*** Data to use ***
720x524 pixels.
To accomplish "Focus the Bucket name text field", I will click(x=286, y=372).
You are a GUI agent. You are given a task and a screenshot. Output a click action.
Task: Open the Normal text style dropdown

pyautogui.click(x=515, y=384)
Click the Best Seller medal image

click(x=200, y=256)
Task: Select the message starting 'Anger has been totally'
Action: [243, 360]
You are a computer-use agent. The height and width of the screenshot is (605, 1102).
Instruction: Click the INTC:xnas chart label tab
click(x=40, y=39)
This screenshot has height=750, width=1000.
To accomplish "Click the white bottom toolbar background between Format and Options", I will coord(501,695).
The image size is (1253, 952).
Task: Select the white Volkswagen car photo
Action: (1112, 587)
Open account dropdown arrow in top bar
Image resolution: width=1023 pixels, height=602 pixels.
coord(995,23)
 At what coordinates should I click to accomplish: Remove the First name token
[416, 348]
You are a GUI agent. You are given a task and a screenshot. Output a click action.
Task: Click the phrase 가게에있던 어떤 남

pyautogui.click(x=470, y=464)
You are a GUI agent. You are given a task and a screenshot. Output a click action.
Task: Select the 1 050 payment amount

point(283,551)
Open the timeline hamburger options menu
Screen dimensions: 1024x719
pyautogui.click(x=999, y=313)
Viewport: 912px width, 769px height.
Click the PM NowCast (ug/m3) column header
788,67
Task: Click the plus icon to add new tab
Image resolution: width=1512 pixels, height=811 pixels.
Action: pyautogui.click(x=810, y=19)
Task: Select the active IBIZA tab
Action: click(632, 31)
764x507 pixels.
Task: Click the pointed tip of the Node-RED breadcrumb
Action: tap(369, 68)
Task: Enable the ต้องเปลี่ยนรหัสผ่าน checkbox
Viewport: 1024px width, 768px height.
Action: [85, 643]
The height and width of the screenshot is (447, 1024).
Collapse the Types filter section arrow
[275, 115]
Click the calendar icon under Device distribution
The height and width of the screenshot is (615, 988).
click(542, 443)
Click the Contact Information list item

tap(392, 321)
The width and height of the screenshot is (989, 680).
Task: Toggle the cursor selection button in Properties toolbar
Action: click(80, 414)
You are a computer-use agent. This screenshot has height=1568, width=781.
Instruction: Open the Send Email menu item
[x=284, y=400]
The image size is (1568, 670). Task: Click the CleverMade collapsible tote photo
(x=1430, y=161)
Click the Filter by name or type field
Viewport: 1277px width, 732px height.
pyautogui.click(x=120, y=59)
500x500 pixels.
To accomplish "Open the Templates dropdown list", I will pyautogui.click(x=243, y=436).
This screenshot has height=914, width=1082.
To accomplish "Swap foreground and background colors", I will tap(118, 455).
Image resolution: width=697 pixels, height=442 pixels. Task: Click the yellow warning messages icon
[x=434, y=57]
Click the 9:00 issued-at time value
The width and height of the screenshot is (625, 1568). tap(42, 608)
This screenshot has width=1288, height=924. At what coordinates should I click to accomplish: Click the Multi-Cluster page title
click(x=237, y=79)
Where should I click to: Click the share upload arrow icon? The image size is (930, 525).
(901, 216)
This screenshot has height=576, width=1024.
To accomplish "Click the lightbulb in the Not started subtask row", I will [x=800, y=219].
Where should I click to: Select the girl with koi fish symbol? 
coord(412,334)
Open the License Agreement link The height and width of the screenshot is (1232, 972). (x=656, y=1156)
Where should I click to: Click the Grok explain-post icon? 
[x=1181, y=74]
***
### Task details
All the entries above need to be reproduced exactly.

### Expected answer
720x524 pixels.
To accomplish "Focus the Bucket name text field", I will click(x=286, y=372).
You are a GUI agent. You are given a task and a screenshot. Output a click action.
Task: Open the Normal text style dropdown

pyautogui.click(x=515, y=384)
Click the Best Seller medal image

click(x=200, y=256)
Task: Select the message starting 'Anger has been totally'
Action: [243, 360]
You are a computer-use agent. The height and width of the screenshot is (605, 1102).
Instruction: Click the INTC:xnas chart label tab
click(x=40, y=39)
This screenshot has height=750, width=1000.
To accomplish "Click the white bottom toolbar background between Format and Options", I will coord(501,695).
The image size is (1253, 952).
Task: Select the white Volkswagen car photo
Action: (1112, 587)
Open account dropdown arrow in top bar
Image resolution: width=1023 pixels, height=602 pixels.
coord(995,23)
 At what coordinates should I click to accomplish: Remove the First name token
[416, 348]
You are a GUI agent. You are given a task and a screenshot. Output a click action.
Task: Click the phrase 가게에있던 어떤 남

pyautogui.click(x=470, y=464)
You are a GUI agent. You are given a task and a screenshot. Output a click action.
Task: Select the 1 050 payment amount

point(283,551)
Open the timeline hamburger options menu
Screen dimensions: 1024x719
pyautogui.click(x=999, y=313)
Viewport: 912px width, 769px height.
Click the PM NowCast (ug/m3) column header
788,67
Task: Click the plus icon to add new tab
Image resolution: width=1512 pixels, height=811 pixels.
Action: pyautogui.click(x=810, y=19)
Task: Select the active IBIZA tab
Action: click(632, 31)
764x507 pixels.
Task: Click the pointed tip of the Node-RED breadcrumb
Action: tap(369, 68)
Task: Enable the ต้องเปลี่ยนรหัสผ่าน checkbox
Viewport: 1024px width, 768px height.
Action: [85, 643]
The height and width of the screenshot is (447, 1024).
Collapse the Types filter section arrow
[275, 115]
Click the calendar icon under Device distribution
The height and width of the screenshot is (615, 988).
click(542, 443)
Click the Contact Information list item

tap(392, 321)
The width and height of the screenshot is (989, 680).
Task: Toggle the cursor selection button in Properties toolbar
Action: click(80, 414)
You are a computer-use agent. This screenshot has height=1568, width=781.
Instruction: Open the Send Email menu item
[x=284, y=400]
The image size is (1568, 670). Task: Click the CleverMade collapsible tote photo
(x=1430, y=161)
Click the Filter by name or type field
Viewport: 1277px width, 732px height.
pyautogui.click(x=120, y=59)
500x500 pixels.
To accomplish "Open the Templates dropdown list", I will pyautogui.click(x=243, y=436).
This screenshot has height=914, width=1082.
To accomplish "Swap foreground and background colors", I will tap(118, 455).
Image resolution: width=697 pixels, height=442 pixels. Task: Click the yellow warning messages icon
[x=434, y=57]
Click the 9:00 issued-at time value
The width and height of the screenshot is (625, 1568). tap(42, 608)
This screenshot has width=1288, height=924. At what coordinates should I click to accomplish: Click the Multi-Cluster page title
click(x=237, y=79)
Where should I click to: Click the share upload arrow icon? The image size is (930, 525).
(901, 216)
This screenshot has height=576, width=1024.
To accomplish "Click the lightbulb in the Not started subtask row", I will [x=800, y=219].
Where should I click to: Select the girl with koi fish symbol? 
coord(412,334)
Open the License Agreement link The height and width of the screenshot is (1232, 972). (x=656, y=1156)
Where should I click to: Click the Grok explain-post icon? 
[x=1181, y=74]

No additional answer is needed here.